At a median follow-up of 28.3 months, 18 patients had discontinued treatment (14 due to disease progression). The median progression-free survival (or the length of time during and after treatment that a patient is alive with the disease, but it does not progress; PFS) and overall survival (OS) were 7.1 and 27.5 months, respectively.

Part two had a median age of 69 years and had received a median of one prior line of therapy (61% had one). Similar to part one, 45% of patients were refractory to Revlimid — 12% were double refractory and 36% were refractory to last line. There were five patients with high-risk cytogenetics and three with R-ISS 3.

At a median follow-up of 9.8 months, eight patients in part two had discontinued treatment (five due to disease progression). There was an ORR of 82%, and eight patients (24%) achieved CR/sCR. Median PFS was not yet reached, while the median PFS in Revlimid-refractory patients included in this part was 12.1 months. Median OS was also not yet reached.

Side effects were manageable. Researchers recommended supportive care to prevent nausea associated with Xpovio (with or without anorexia), including Zofran (ondansetron) for two days and Zyprexa (olanzapine) daily.

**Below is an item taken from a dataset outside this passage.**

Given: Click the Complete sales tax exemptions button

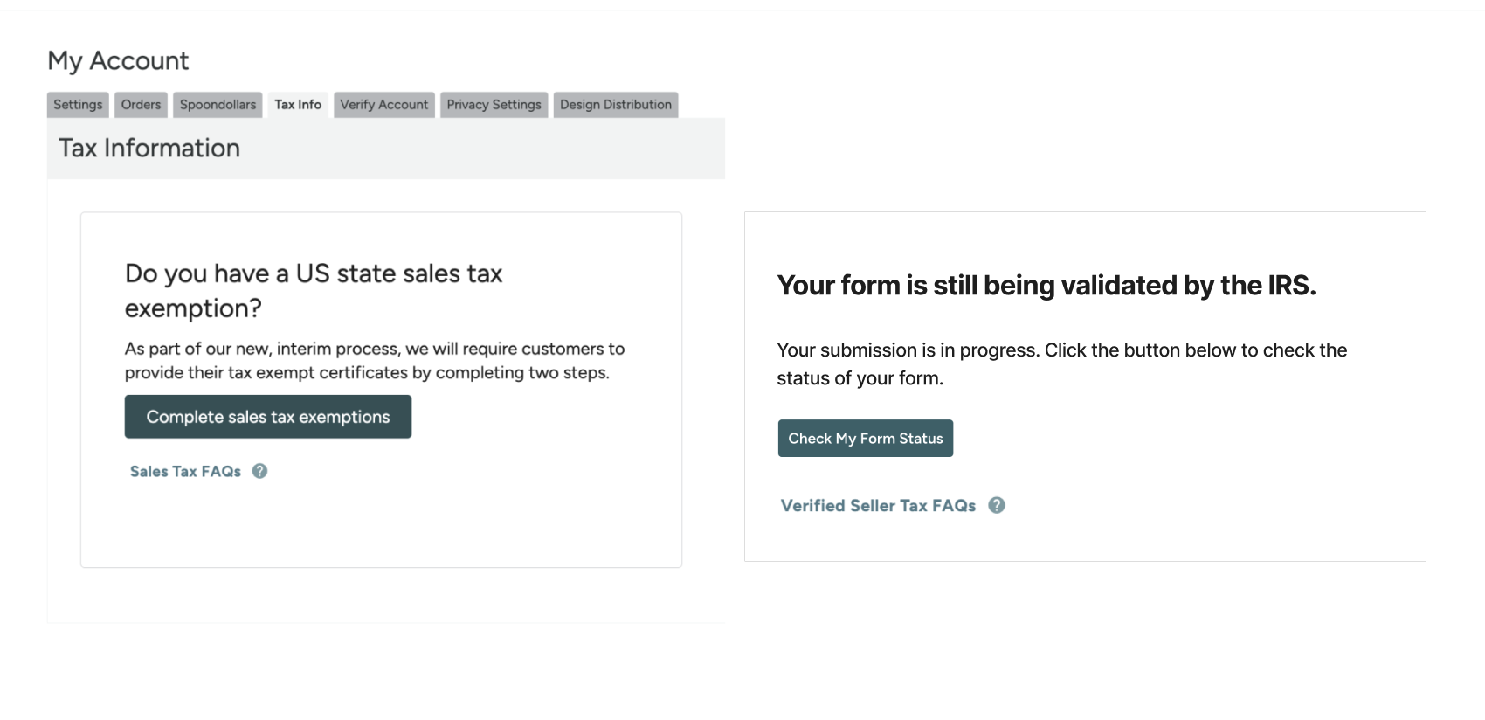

Seventy-seven percent of patients experienced hematological side effects, including thrombocytopenia — a condition where patients have low blood platelet count — (8.4%), and neutropenia — when patients have too few neutrophils, a type of white blood cell — (33%).

Non-hematological side effects were reported in 75% of patients. These included gastrointestinal toxicity (38%), nausea (28%), diarrhea (21%), asthenia — weakness or lack of energy — (35%), and peripheral neuropathy (12.3%).

Dose modifications were required in 35 patients (61.4%), with Xpovio being the most likely to be modified (15 in part one and 14 in part two). It was discontinued in five patients. Only one patient discontinued the study due to side effects. In part one, two patients died.

“All the data in this second cohort is still immature and requires a longer follow-up,” Rodriguez-Otero concluded.